Though they couldn’t tell the extent of the weed’s growth right away, he said it was positive that it only turned up in one of the holes.
“I take it as a good sign,” he said.
Fish and Game contacted the U.S. Fish and Wildlife Service, which has been coordinating elodea eradication efforts on the Kenai Peninsula and working with the Alaska Department of Natural Resources on efforts to eliminate the weed elsewhere in the state. Elodea can be particularly destructive to freshwater lake systems, as it grows beneath ice and can grow so thick that oxygen availability is low enough to kill fish. It can also degrade spawning habitat, get in the way of boat and floatplane traffic and damage property values.
It’s been documented in lakes in the Matanuska-Susitna Valley, Fairbanks, Cordova and Anchorage. The three lakes where it was documents on the Kenai Peninsula — Stormy, Daniels and Beck lakes in Nikiski — were treated and are thought to be clear of elodea.
Sport Lake was sampled in 2014, and there was no indication of elodea then, said John Morton, the supervisory biologist at the Kenai National Wildlife Refuge.

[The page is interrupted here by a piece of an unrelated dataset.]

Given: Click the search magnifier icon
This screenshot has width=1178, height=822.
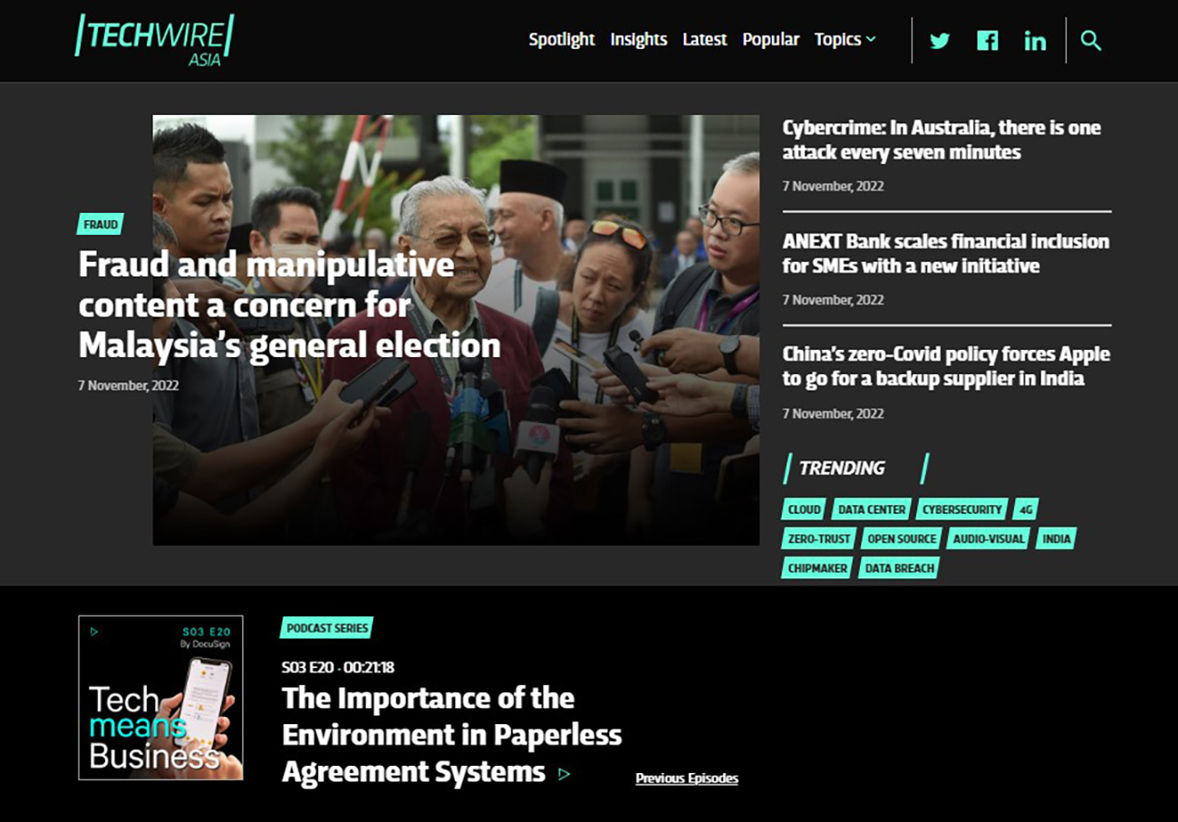Looking at the screenshot, I should (x=1091, y=41).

“That doesn’t mean it wasn’t there, but it wasn’t detected,” he said.
Refuge staff went out on the lake and attempted to survey it, but the ice and overflow interfered, Morton said. The rough plan is to try to start treatment after ice-out in the spring, and the staff is working on paperwork and will set up a public meeting to get people involved, he said.
There are a number of possible ways the weed could have been introduced. Elodea is natural in some places and is used as an aquarium plant, and some think that that is how it was introduced to Alaska in the first place — an illegally dumped aquarium. The weed also only requires a fragment to spread, so if a piece hitched a ride on a boat or a floatplane, it could have made it into the lake. Sport Lake has houses all around it, some of which have floatplane docks. The weed was found near the boat launch, Morton said.
To eliminate elodea, refuge staff has applied herbicides called diquat and fluridone, which don’t harm fish but have been fairly effective at killing elodea, into the three Nikiski lakes. The DNR is looking at the method for other parts of Alaska with elodea infestations, such as Chena Slough near Fairbanks and Lake Hood in Anchorage.
Morton said the refuge staff and the DNR are working together on eradicating the weed in Southcentral and will consult with the state on paperwork for Sport Lake. The refuge staff and the state are sharing information and materials — for example, the refuge donated extra product to help the state treat Alexander Lake in the Mat-Su Valley in September 2016, where the infestation had grown to cover 500 acres. The state plans to continue watching for other infestations in the Mat-Su valley.
“We’re actively trying to keep the Mat-Su and the Kenai Peninsula clear,” Morton said.